Intracellular calcium accumulation in Duchenne dystrophy and other myopathies: a study of 567,000 muscle fibers in 114 biopsies.

Ultrastructural studies have shown plasmalemmal defects in a proportion of non-necrotic muscle fibers in Duchenne dystrophy, suggesting that intracellular calcium overloading may be an important mechanism of muscle fiber degeneration. To investigate this assumption, we studied the localization of calcium with the von Kóssa method, with alizarin red, and with glyoxalbis-(o-hydroxyanil) in serial, fresh-frozen sections of 114 biopsy specimens. The biopsy material included Duchenne dystrophy (24 cases), other dystrophies (27 cases), inflammatory myopathies (47 cases), and normal controls (11 cases).
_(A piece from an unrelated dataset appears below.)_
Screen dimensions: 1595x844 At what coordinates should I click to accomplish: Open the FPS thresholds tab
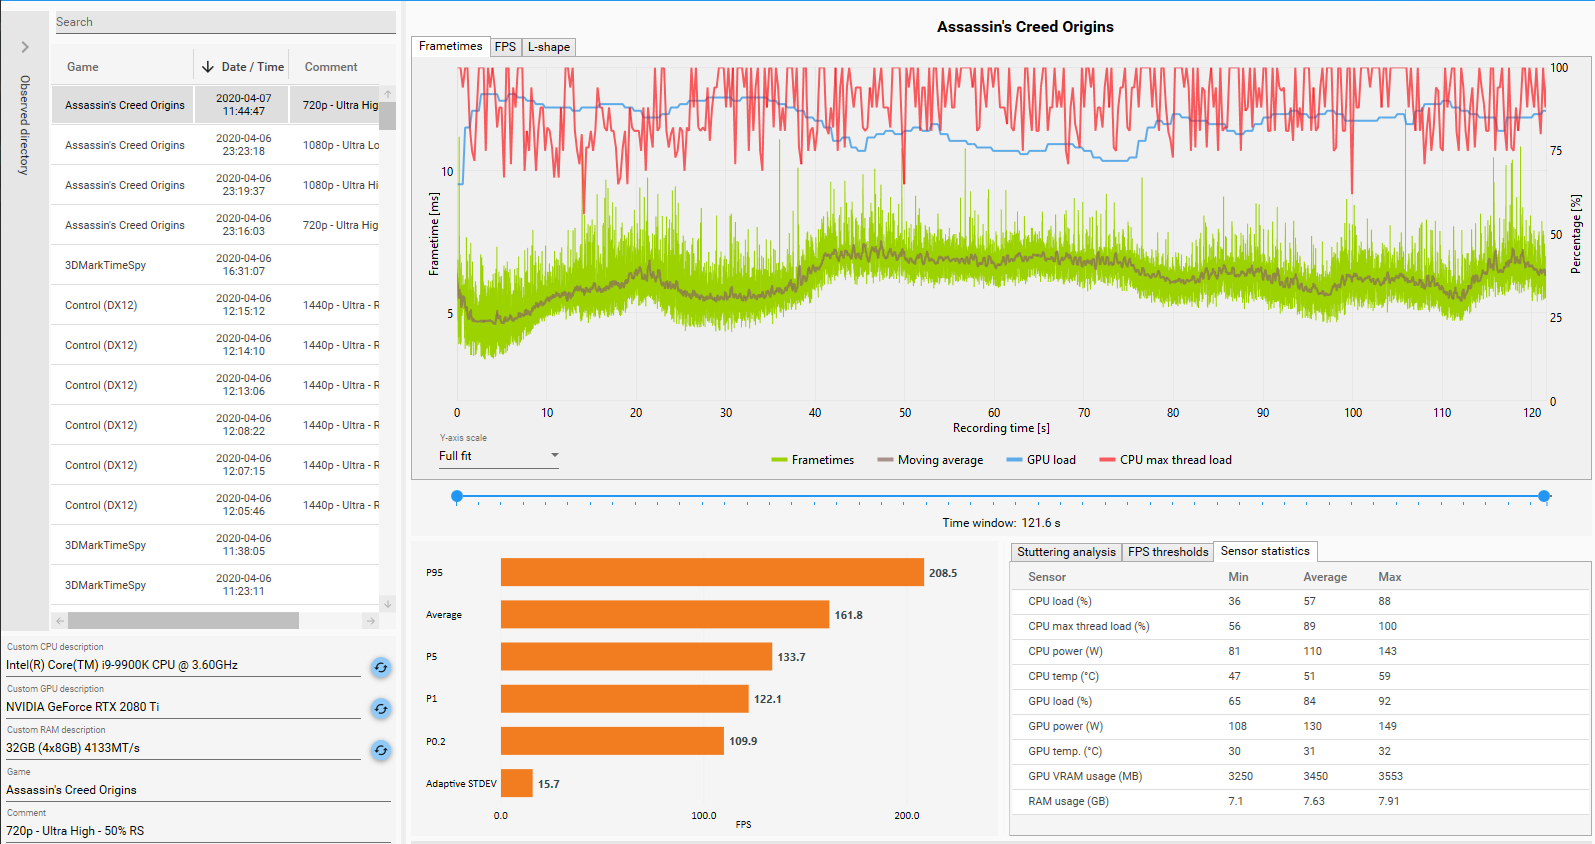(1168, 552)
Counted in each specimen were every muscle fiber, the so-called large-dark fibers, and all calcium-positive fibers. Separate counts were made of the large-dark, necrotic, and other types of calcium-positive fibers. In Duchenne dystrophy, non-nectotic calcium-positive fibers occurred with a mean frequency of 4.83 percent. For all other groups, the corresponding value was 0.57 percent, with a range of 0.21 percent (normals) to 1.76 percent (scleroderma), p less than 0.001. Large-dark fibers were 12 times more common in Duchenne dystrophy than in all other cases. Forty-three percent of the fibers were calcium-positive in Duchenne dystrophy, whereas calcium-positive large-dark fibers were extremely rare in the other cases.